Opinion rules that whether the lawyer for a residential real estate closing must obtain the cancellation of record of a prior deed of trust depends upon the agreement of the parties.

Inquiry #1:
Attorney A engages in a high volume real estate practice. She routinely handles closing transactions in which existing mortgage loans are paid. Attorney A follows a procedure in which the payoff check is directed to the owner and holder of the note with a cover letter that directs the owner and holder to mark the original note and the deed of trust securing the note "paid and satisfied in full" and requests that the original papers be returned to Attorney A's office. Upon receipt of the "paid and satisfied"papers, Attorney A delivers the papers to the appropriate county registry for cancellation. Attorney A includes in the payoff letter a reference to N.C.G.S. 45-36.3(a)(1) which requires that "the holder of the evidence of the indebtedness" shall "within sixty days discharge and release of record such document and forward the document to the grantor, trustor, or mortgagor."

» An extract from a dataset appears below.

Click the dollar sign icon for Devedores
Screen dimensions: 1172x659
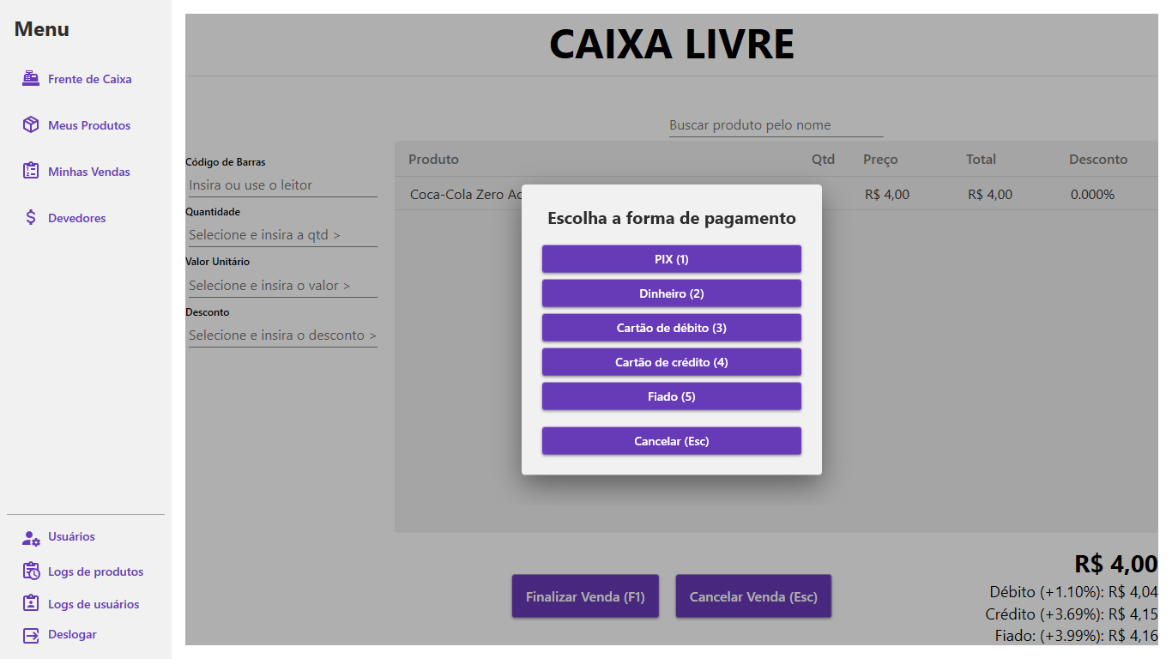(x=31, y=218)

Lenders routinely fail to comply with their duty to return paid loan documents. Although Attorney A sends at least two reminder letters to lenders who fail to cooperate, she does not bring a lawsuit against lenders to enforce the return of the loan documents. Is Attorney A required by the Revised Rules of Professional Conduct to continue diligently to try to obtain the loan documents including bringing a civil action against a lender if necessary?


Opinion #1:
Although Rule 1.3 of the Revised Rules of Professional Conduct states that "a lawyer shall act with reasonable diligence and promptness in representing the client," whether there is a duty to obtain paid loan documents from a lender depends upon the lawyer's agreement with the new lender and the borrower. The lawyer's engagement letter, the lender's loan closing instructions, and the lawyer's representations to the clients establish the expectations of the clients. However, Rule 1.2(c) specifically permits a lawyer to limit the objectives of a representation with the client's consent. To avoid any misunderstanding, the lawyer must explain any limitations on her representation. Specifically, if she does not intend to obtain the cancellation of record of the paid deed of trust, she must so advise her clients.

Inquiry #2:
Does the procurement of an owner's title insurance policy relieve the lawyer of a duty to get the deed of trust canceled of record?

Opinion #2:
See opinion #1 above.

Inquiry #3:
If Attorney A collects a $25 "deed of trust cancellation fee," is she required to obtain the cancellation of the deed of trust before closing the file?

Opinion #3:
If a lawyer specifically charges for canceling the existing deed of trust on the property, the lawyer may not close the file until the deed of trust is canceled of record. The cancellation of the deed of trust should be pursued with reasonable diligence and promptness. See opinion #1 above.

Inquiry #4:
If Attorney A charges a "payoff processing fee," must she obtain the cancellation of record of the deed of trust before closing the file?

Opinion #4:

There is no practical distinction between a "deed of trust cancellation fee" and a "payoff processing fee." Regardless of what the fee is called, if a fee is charged, the client will expect the deed of trust to be canceled. See opinion #3 above.

Inquiry #5:
Is Attorney A required to disclose to the borrower that she will close the client's file after a certain period of time regardless of whether the prior deed of trust is canceled of record and that an uncancelled deed of trust may affect the marketability of title?

Opinion #5:
Attorney A must explain the limits of her representation sufficiently to allow the borrowers to make reasonably informed decisions about the representation. See opinion #1 above and Rule 1.4(b).